**Work to complete:**
1. Could you write out the passage on Jonathan's covenant with David word for word, starting with "The fact that" and going on through "recognize the potential."?
2. Which lines in the entries contain the string "screenshot"? Find each one and copy it in full.

** start of Article **

And what did Jonathan do? He only a made a covenant with David, that’s all. And what was the nature of this covenant? Was it mere friendly affection? Jonathan’s actions say it was much more. It was a covenant of service, possibly even rank: And Jonathan stripped himself of the robe that was on him and gave it to David, and his armor, and even his sword and his bow and his belt (18:4). The “robe” here is a meil—a robe of authority. Priests and princes wore these as signs of their authority (Ex. 28:4, 31, 34). Remember the meil Samuel’s mother made him (1 Sam. 2:19), and which Saul had torn (15:27). This is the type of outer garment worn by Jonathan as well. He was the heir to the throne after all. He was a royal prince. Yet we see him here recognizing the greatness of David—so much so that Jonathan divests himself of his royal robe and gives it to David. He also gave his armor and weapons to David as well.

I think this act had even greater significance yet, once you consider some background. Remember that Jonathan was in the camp with Saul in chapter 13 when Saul failed to wait, usurped the sacrifices, and heard the proclamation from Samuel that the kingdom would be taken from Saul and given to a man after God’s own heart (13:14). Likewise, Jonathan was there when Saul was about to kill him, and was rescued by the jury (14:45). Given Jonathan’s proximity in battle here in chapter 18, we can assume this was the norm, and thus was probably true as well in chapter 15 when Saul failed the commandment of the Lord and was publicly rebuked and rejected through Samuel. In short, Jonathan would almost certainly have known that Saul was rejected by God and that God had chosen a replacement. As a godly man himself, Jonathan was probably looking for that commander promised by Samuel in 13:14. Putting this all together, Jonathan’s gifts to David in 18:4 are very suggestive. They bespeak a promise of royalty and military command.

The fact that Jonathan gives these to David while making a covenant with him suggests this even more strongly. This is a pledge of loyalty to the death. David has already been anointed king, but the Lord has not brought this to fruition in history. Jonathan seems to be the first person to recognize the potential.

** end of Article **
** start of Records for this task **

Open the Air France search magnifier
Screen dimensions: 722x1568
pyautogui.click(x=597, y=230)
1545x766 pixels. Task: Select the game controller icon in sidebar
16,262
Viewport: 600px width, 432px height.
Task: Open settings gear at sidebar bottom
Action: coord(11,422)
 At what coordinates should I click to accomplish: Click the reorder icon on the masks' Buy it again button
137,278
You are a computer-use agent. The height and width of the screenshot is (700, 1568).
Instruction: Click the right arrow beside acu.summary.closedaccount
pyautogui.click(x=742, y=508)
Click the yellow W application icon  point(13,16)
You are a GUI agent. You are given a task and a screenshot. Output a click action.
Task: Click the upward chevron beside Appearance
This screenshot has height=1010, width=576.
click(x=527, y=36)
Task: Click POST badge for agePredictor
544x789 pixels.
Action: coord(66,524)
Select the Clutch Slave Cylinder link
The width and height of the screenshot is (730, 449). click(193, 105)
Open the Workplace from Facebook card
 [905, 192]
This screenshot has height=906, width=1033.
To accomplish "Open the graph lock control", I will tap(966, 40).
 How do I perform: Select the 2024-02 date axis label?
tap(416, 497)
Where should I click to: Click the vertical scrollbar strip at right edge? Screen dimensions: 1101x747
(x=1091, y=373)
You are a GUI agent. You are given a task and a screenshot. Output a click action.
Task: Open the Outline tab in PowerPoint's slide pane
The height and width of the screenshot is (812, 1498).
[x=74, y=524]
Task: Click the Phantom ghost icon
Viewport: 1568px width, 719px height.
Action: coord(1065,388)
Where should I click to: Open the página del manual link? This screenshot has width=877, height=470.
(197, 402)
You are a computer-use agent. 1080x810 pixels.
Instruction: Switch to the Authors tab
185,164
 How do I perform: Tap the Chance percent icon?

** end of Records for this task **

**Answers for the exercise:**
1.
The fact that Jonathan gives these to David while making a covenant with him suggests this even more strongly. This is a pledge of loyalty to the death. David has already been anointed king, but the Lord has not brought this to fruition in history. Jonathan seems to be the first person to recognize the potential.

2.
You are a computer-use agent. The height and width of the screenshot is (700, 1568).
You are a GUI agent. You are given a task and a screenshot. Output a click action.
This screenshot has height=1010, width=576.
The width and height of the screenshot is (730, 449). click(193, 105)
This screenshot has height=906, width=1033.
You are a GUI agent. You are given a task and a screenshot. Output a click action.
The height and width of the screenshot is (812, 1498).
Where should I click to: Open the página del manual link? This screenshot has width=877, height=470.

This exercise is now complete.